This is family reunion weekend.
Attendance has waxed and waned over the years. Uncle Myles and Aunt Pat passed on. We no longer see much of the NY branch of the family. Uncle Steve passed on just a few years ago from cancer. It was quick. Aunt Marie has Alzheimer's and Uncle Howard needs looking after.
Some of the cousins are stalwarts. They show up every year. The attendance of others stuttered, then stopped.
Cousin J. is one of the cousins who I am closest to. He recently had a bout of bowel cancer but seems to have rebounded. Everybody has their fingers crossed. He has been a "contractor" since the Reagan years. Every year the IT work done by his "unit" is put out for bid. Every year a different umbrella company wins the bid. Every year his entire unit is summarily fired by the old supplier and rehired by the new bidder. Every year he restarts his vacation and pension. Physically, nothing changes, not even a new coffee pot. It is like the movie Groundhog Day. Except that it is not funny.
I expect that J. will relieve me of the 1919 Swedish Mauser that I bought recently. That will be OK.
I will eat WAY too much. I will talk and laugh too much. I will likely consume too much adult beverage and Mrs ERJ will drive me home. My children will not recognize me. Or, more likely, they will not want to acknowledge me.
We will shoot firearms, much to the glee of our east coast cousins. We will tell outrageous lies and stories that are funny only to us.
We are fatter, and stiffer and grayer than we were 40 years ago. Except in our minds. In our minds we can still throw two sleeping bags a watermelon and 10 pounds of Oscar Meyer hotdogs in a cooler and drive a van across the country.

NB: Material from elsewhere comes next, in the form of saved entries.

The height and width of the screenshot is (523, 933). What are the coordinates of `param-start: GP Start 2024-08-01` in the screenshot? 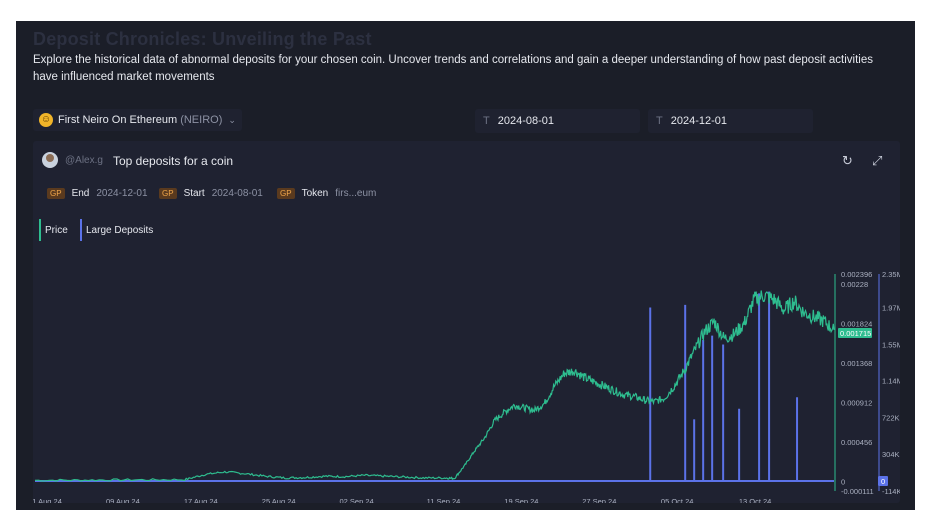 It's located at (211, 193).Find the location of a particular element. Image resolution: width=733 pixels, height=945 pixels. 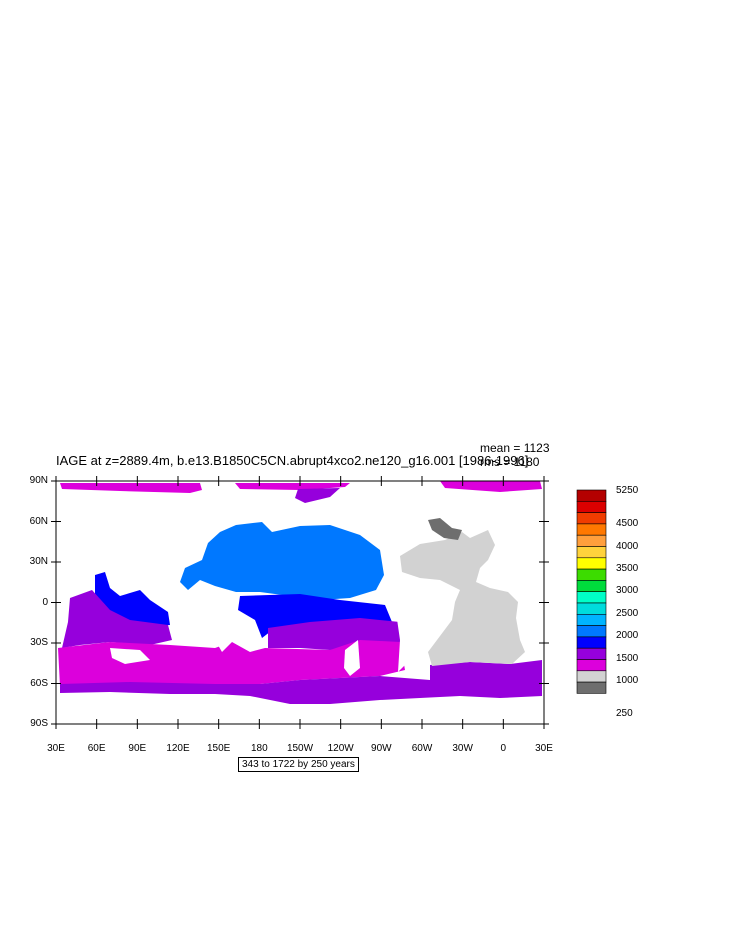

southern-ocean-field is located at coordinates (232, 663).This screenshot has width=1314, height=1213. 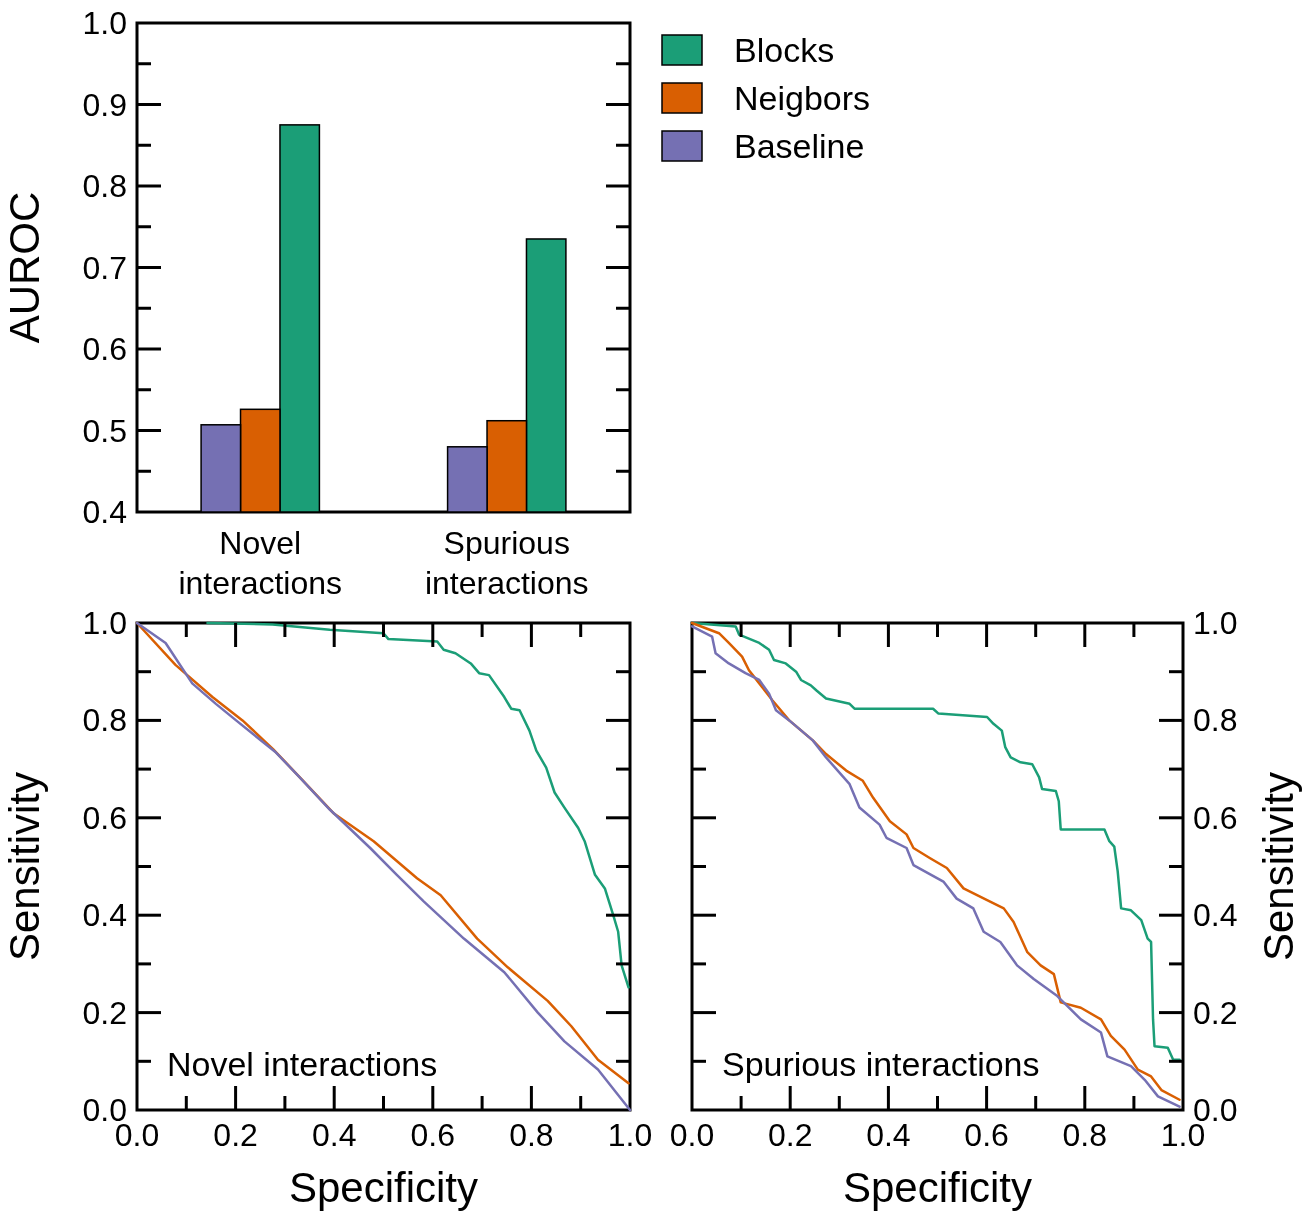 What do you see at coordinates (802, 98) in the screenshot?
I see `legend-label: Neigbors` at bounding box center [802, 98].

Grandpa Jake created a bit of a scandal when he married my grandmother Alice. She was (whisper, whisper, older) than he was. And she was Irish. He was German. They bought a Sears Kit House two blocks from a Catholic Church. They raised a boy and three girls. They sent the boy off to WWII and the girls off to college. That is what happens when you marry a strong minded, older, Irish girl. Their opinions carry a lot of weight.
Both Alice and Jake passed on in the 1970s. Now Bob and Ellen run the show. And they are showing their age. We are blessed to still have them with us. Nobody talks about how much longer that might be. Every day is a gift.